Endothelial Dysfunction in the Smokers Can Be Improved with Oral Cilostazol Treatment

Affiliations
  • 1Division of Cardiology, Department of Internal Medicine, School of Medicine, Chungnam National University, Chungnam National University Hospital, Daejeon Cardiocerebrovascular Center, Daejeon, Korea. jaehpark@cnuh.co.kr

Abstract

BACKGROUND
Smoking is one of well known environmental factors causing endothelial dysfunction and plays important role in the atherosclerosis. We investigated the effect of cilostazol could improve the endothelial dysfunction in smokers with the measurement of flow-mediated dilatation (FMD).
METHODS
We enrolled 10 normal healthy male persons and 20 male smokers without any known cardiovascular diseases. After measurement of baseline FMD, the participants were medicated with oral cilostazol 100 mg bid for two weeks. We checked the follow up FMD after two weeks and compared these values between two groups.
RESULTS
There was no statistical difference of baseline characteristics including age, body mass index, serum cholesterol profiles, serum glucose and high sensitive C-reactive protein between two groups. However, the control group showed significantly higher baseline endothelium-dependent dilatation (EDD) after reactive hyperemia (12.0 +/- 4.5% in the control group vs. 8.0 +/- 2.1% in the smoker group, p = 0.001). However, endothelium-independent dilatation (EID) after sublingual administration of nitroglycerin was similar between the two groups (13.6 +/- 4.5% in the control group vs. 11.9 +/- 4.9% in the smoker group, p = 0.681). Two of the smoker group were dropped out due to severe headache. After two weeks of cilostazol therapy, follow-up EDD were significantly increased in two groups (12.0 +/- 4.5% to 16.1 +/- 3.7%, p = 0.034 in the control group and 8.0 +/- 2.1% to 12.2 +/- 5.1%, p = 0.003 in the smoker group, respectively). However, follow up EID value was not significantly increased compared with baseline value in both groups (13.6 +/- 4.5% to 16.1 +/- 3.7%, p = 0.182 in the control group and 11.9 +/- 4.9% to 13.7 +/- 4.3%, p = 0.430 in the smoker group, respectively).
CONCLUSION
Oral cilostazol treatment significantly increased the vasodilatory response to reactive hyperemia in two groups. It can be used to improve endothelial function in the patients with endothelial dysfunction caused by cigarette smoking.

Keyword

Endothelial dysfunction; Smoking; Cilostazol

MeSH Terms

Administration, Sublingual
Atherosclerosis
Body Mass Index
C-Reactive Protein
Cardiovascular Diseases
Cholesterol
Dilatation
Follow-Up Studies
Glucose
Headache
Humans
Hyperemia
Male
Nitroglycerin
Smoke
Smoking
Tetrazoles
C-Reactive Protein
Cholesterol
Glucose
Nitroglycerin
Smoke
Tetrazoles

Figure

  • Fig. 1 Comparison of endothelium-dependent dilatation (EDD) (A) and endothelium-independent dilatation (EID) (B) in the control and smoker group. Data are expressed as the mean ± standard deviation.

  • Fig. 2 Effect of cilostazol treatment on endothelium-dependent dilatation (EDD) in the control group (A) and smoker group (B).
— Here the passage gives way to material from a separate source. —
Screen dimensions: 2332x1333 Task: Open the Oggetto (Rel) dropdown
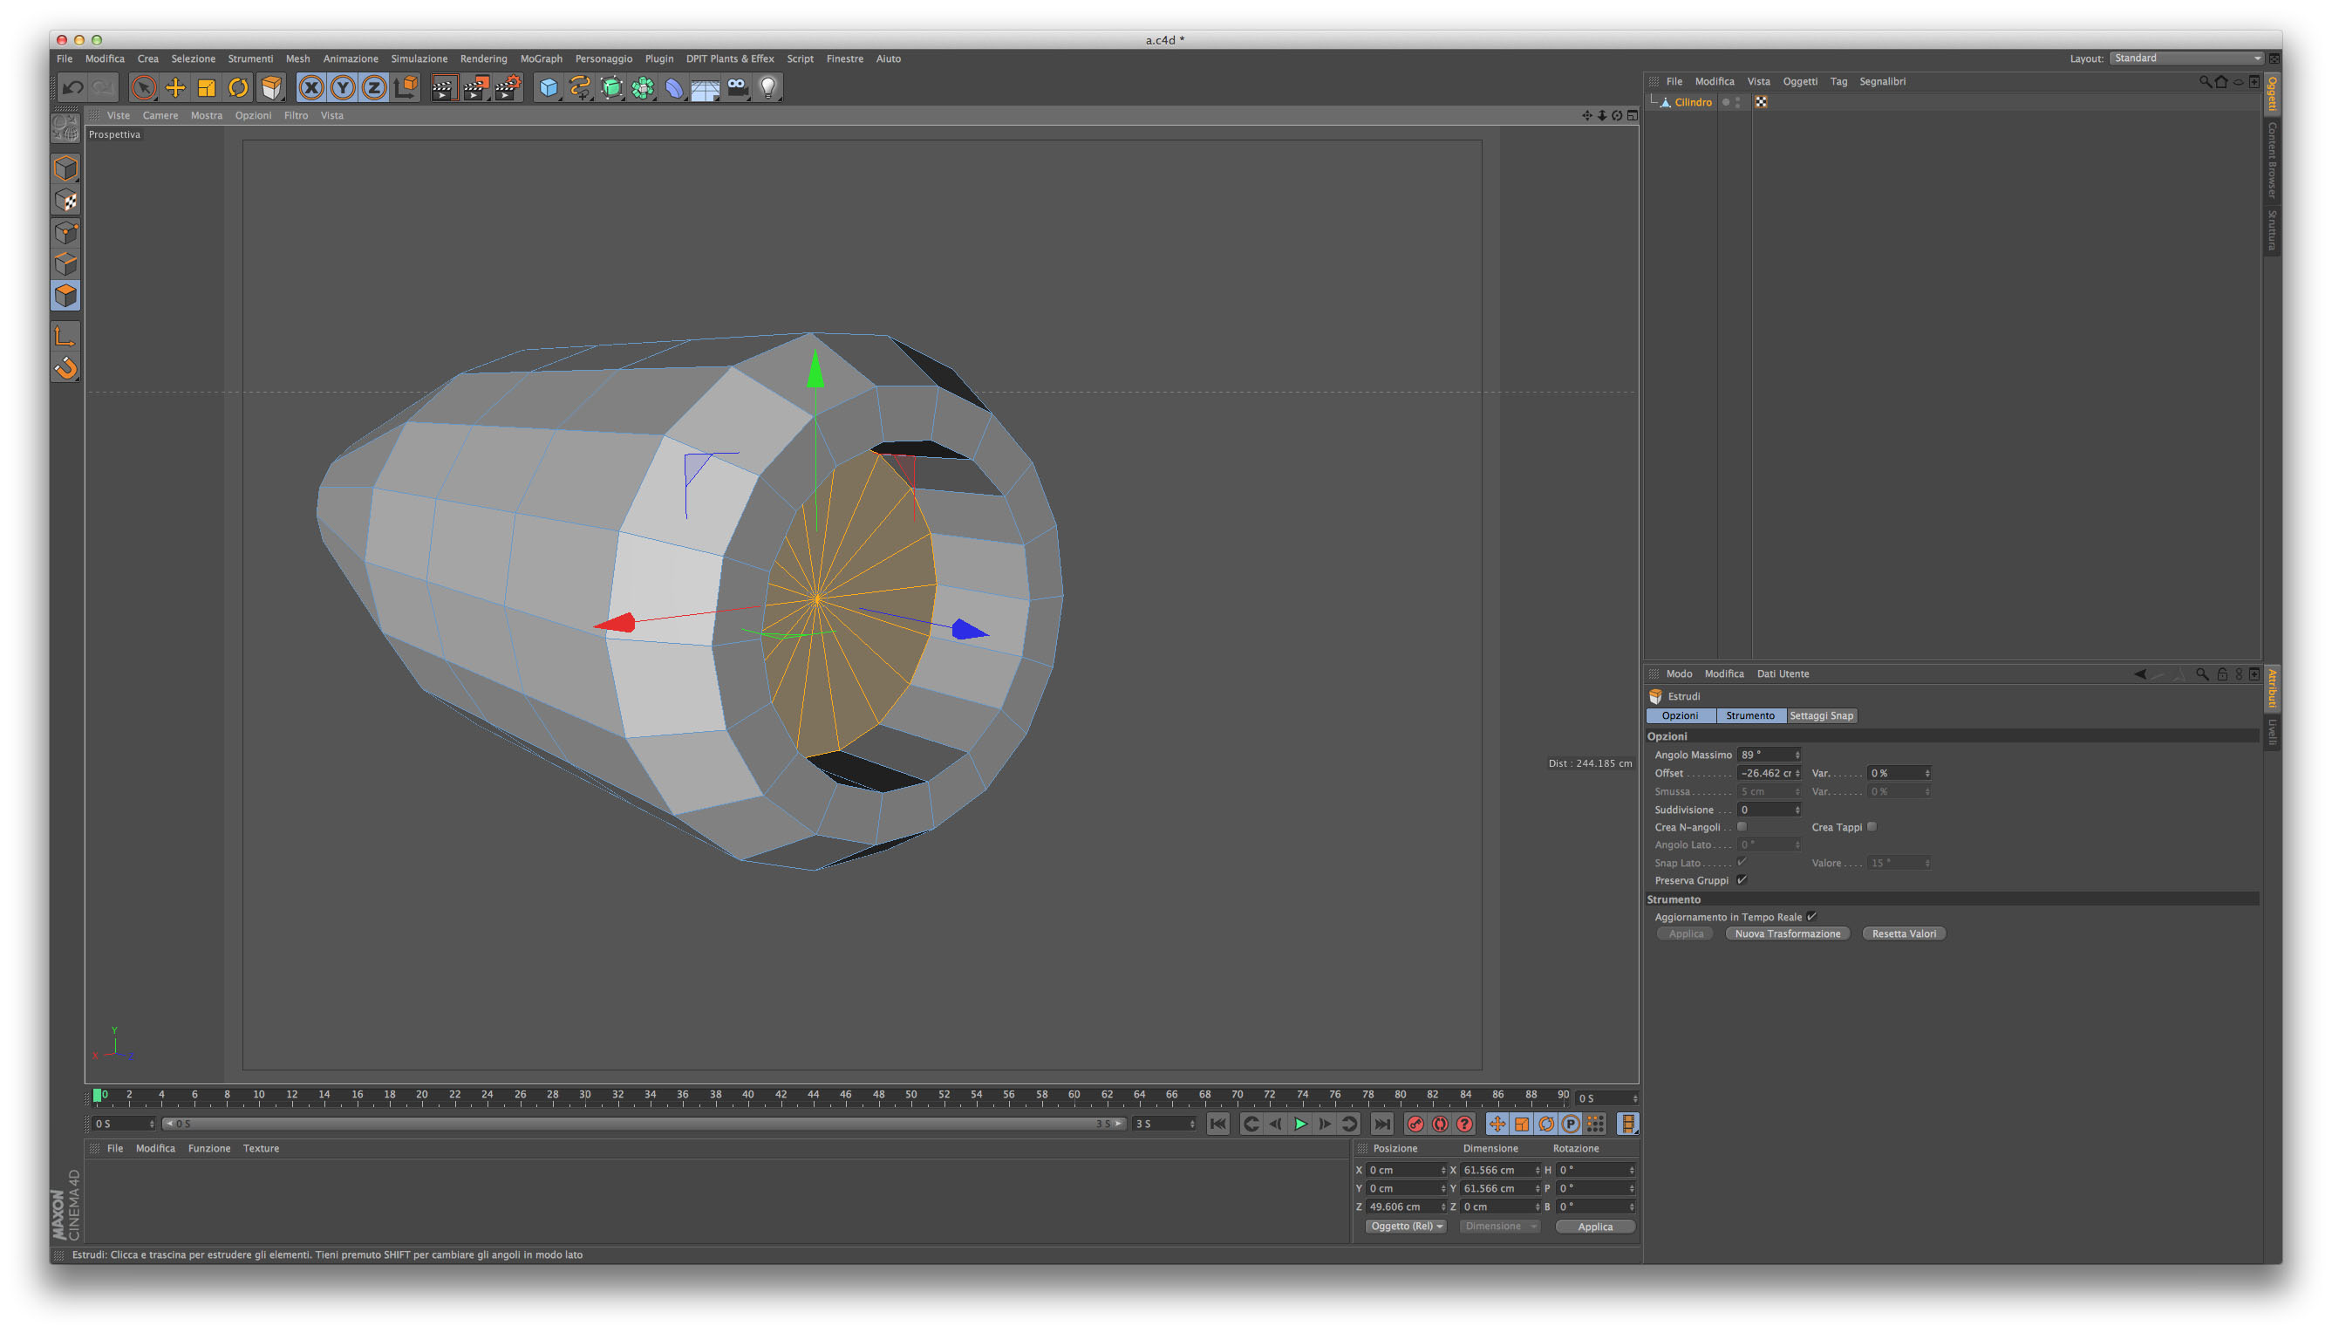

A significant effect of cilostazol treatment on EDD is observed.

  • Fig. 3 Effect of cilostazol treatment on endothelium-independent dilatation (EID) in the control group (A) and smoker group (B). There is no significant difference between baseline and post-treatment values. Also, there is no statistical significance between post EID values of two groups.